▶

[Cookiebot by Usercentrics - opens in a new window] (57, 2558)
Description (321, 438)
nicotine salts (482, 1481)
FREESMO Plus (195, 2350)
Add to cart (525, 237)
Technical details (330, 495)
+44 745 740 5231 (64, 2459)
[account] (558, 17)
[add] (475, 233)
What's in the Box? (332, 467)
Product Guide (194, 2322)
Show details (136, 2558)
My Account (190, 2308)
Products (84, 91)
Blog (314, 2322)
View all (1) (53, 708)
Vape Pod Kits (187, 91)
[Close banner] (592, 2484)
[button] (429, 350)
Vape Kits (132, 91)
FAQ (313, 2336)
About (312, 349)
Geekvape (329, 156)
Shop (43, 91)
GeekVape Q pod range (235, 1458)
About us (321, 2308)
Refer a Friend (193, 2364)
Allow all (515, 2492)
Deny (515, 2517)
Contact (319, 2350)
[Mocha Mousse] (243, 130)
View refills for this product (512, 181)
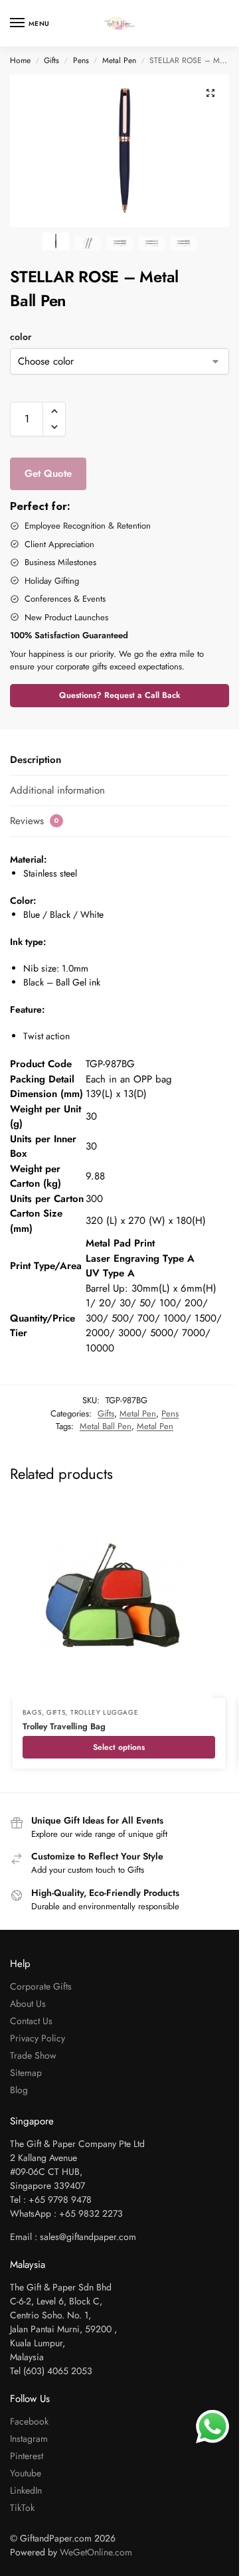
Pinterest (26, 2455)
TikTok (22, 2507)
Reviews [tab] (34, 821)
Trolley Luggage (104, 1712)
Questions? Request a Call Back (120, 695)
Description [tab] (35, 759)
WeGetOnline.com (96, 2552)
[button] (210, 93)
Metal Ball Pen (105, 1426)
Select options (119, 1747)
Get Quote (48, 473)
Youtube (25, 2473)
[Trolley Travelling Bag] (119, 1598)
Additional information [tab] (57, 790)
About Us (28, 2003)
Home (20, 60)
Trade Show (33, 2055)
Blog (19, 2090)
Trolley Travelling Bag (64, 1726)
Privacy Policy (37, 2038)
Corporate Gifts (41, 1986)
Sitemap (26, 2072)
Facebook (29, 2421)
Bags (32, 1712)
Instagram (29, 2438)
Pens (81, 60)
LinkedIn (26, 2490)
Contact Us (31, 2020)
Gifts (51, 60)
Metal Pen (119, 60)
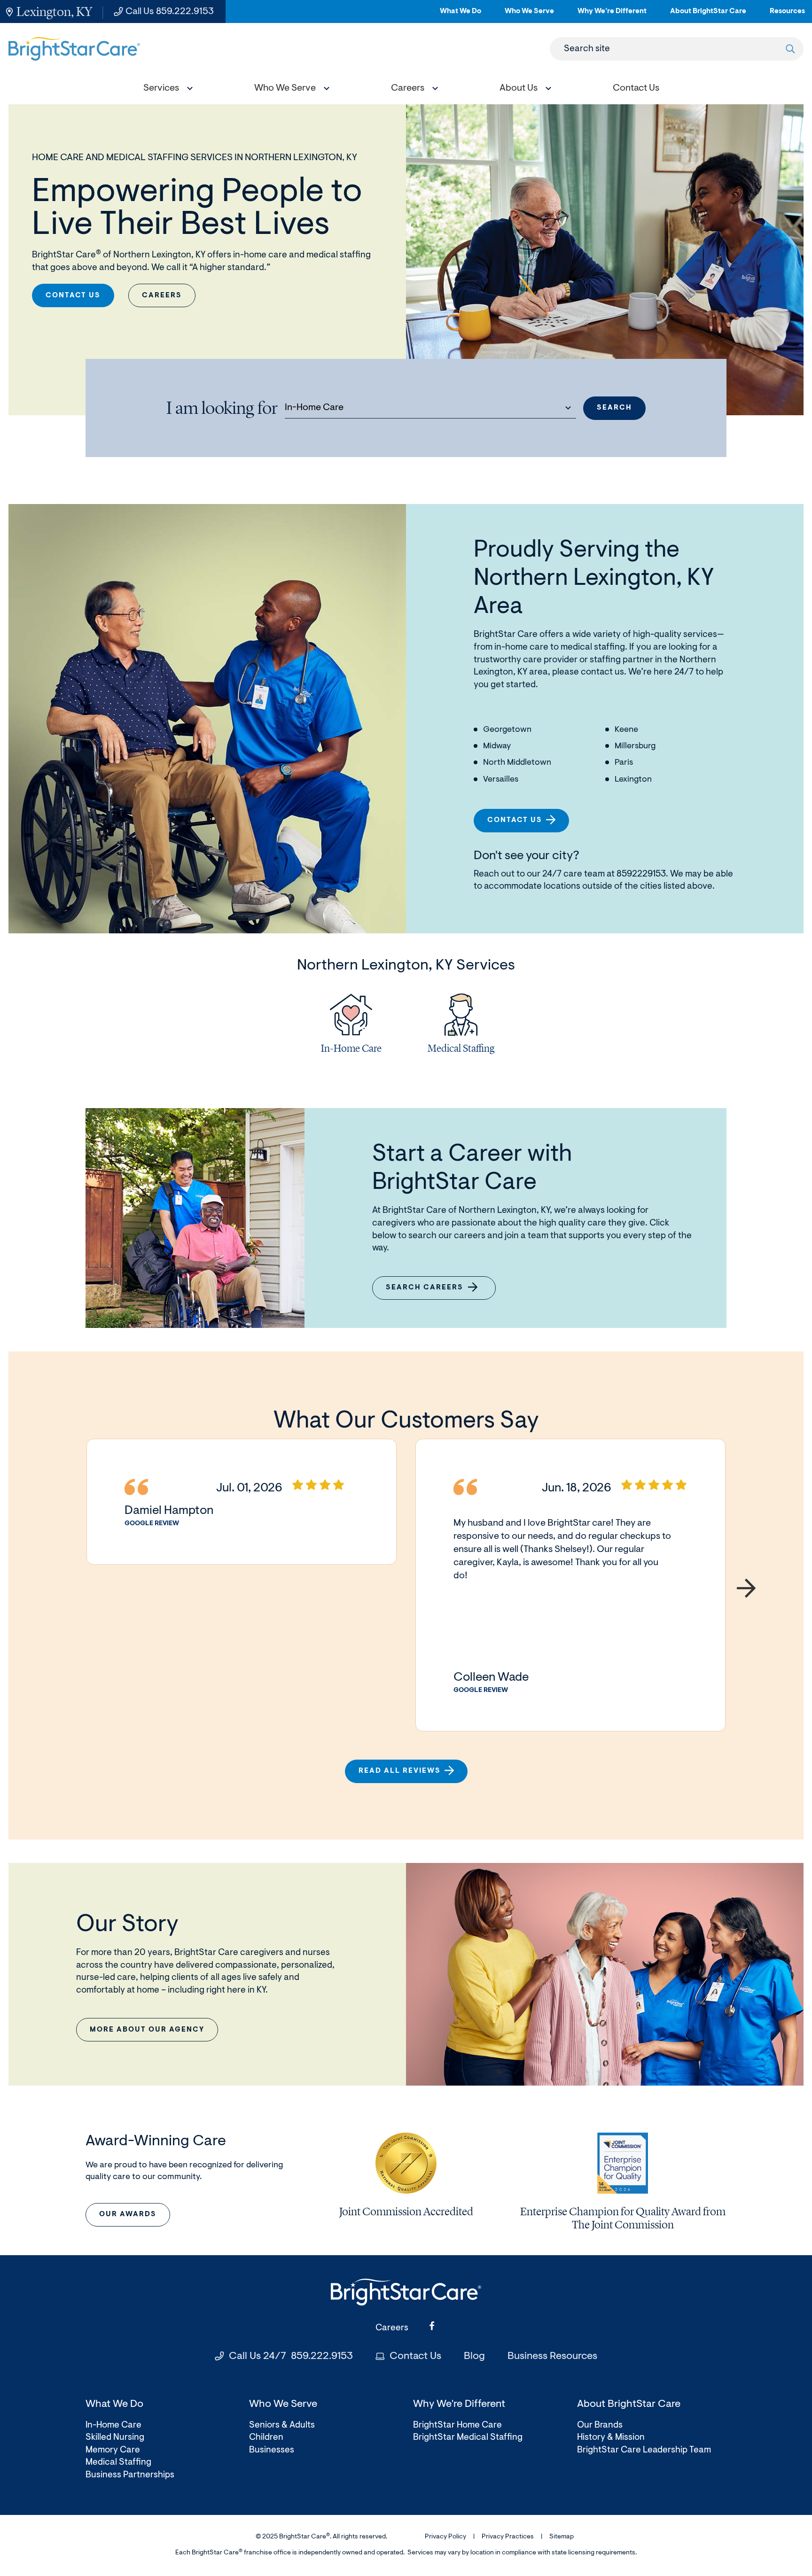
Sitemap (561, 2537)
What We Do (460, 15)
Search (614, 407)
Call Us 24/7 (291, 2356)
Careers (162, 295)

◀

• _EXERCISE OBJECTIVE_:
Your copy should hold exactly and only the lines from the one containing "nicotine salts (482, 1481)" through the end of the material, inclusive, repeated word for word and without pictures.

• _YOUR SOLUTION_:
nicotine salts (482, 1481)
FREESMO Plus (195, 2350)
Add to cart (525, 237)
Technical details (330, 495)
+44 745 740 5231 (64, 2459)
[account] (558, 17)
[add] (475, 233)
What's in the Box? (332, 467)
Product Guide (194, 2322)
Show details (136, 2558)
My Account (190, 2308)
Products (84, 91)
Blog (314, 2322)
View all (1) (53, 708)
Vape Pod Kits (187, 91)
[Close banner] (592, 2484)
[button] (429, 350)
Vape Kits (132, 91)
FAQ (313, 2336)
About (312, 349)
Geekvape (329, 156)
Shop (43, 91)
GeekVape Q pod range (235, 1458)
About us (321, 2308)
Refer a Friend (193, 2364)
Allow all (515, 2492)
Deny (515, 2517)
Contact (319, 2350)
[Mocha Mousse] (243, 130)
View refills for this product (512, 181)
Pinterest (26, 2455)
TikTok (22, 2507)
Reviews [tab] (34, 821)
Trolley Luggage (104, 1712)
Questions? Request a Call Back (120, 695)
Description [tab] (35, 759)
WeGetOnline.com (96, 2552)
[button] (210, 93)
Metal Ball Pen (105, 1426)
Select options (119, 1747)
Get Quote (48, 473)
Youtube (25, 2473)
[Trolley Travelling Bag] (119, 1598)
Additional information [tab] (57, 790)
About Us (28, 2003)
Home (20, 60)
Trade Show (33, 2055)
Blog (19, 2090)
Trolley Travelling Bag (64, 1726)
Privacy Policy (37, 2038)
Corporate Gifts (41, 1986)
Sitemap (26, 2072)
Facebook (29, 2421)
Bags (32, 1712)
Instagram (29, 2438)
Pens (81, 60)
LinkedIn (26, 2490)
Contact Us (31, 2020)
Gifts (51, 60)
Metal Pen (119, 60)
Sitemap (561, 2537)
What We Do (460, 15)
Search (614, 407)
Call Us 24/7 (291, 2356)
Careers (162, 295)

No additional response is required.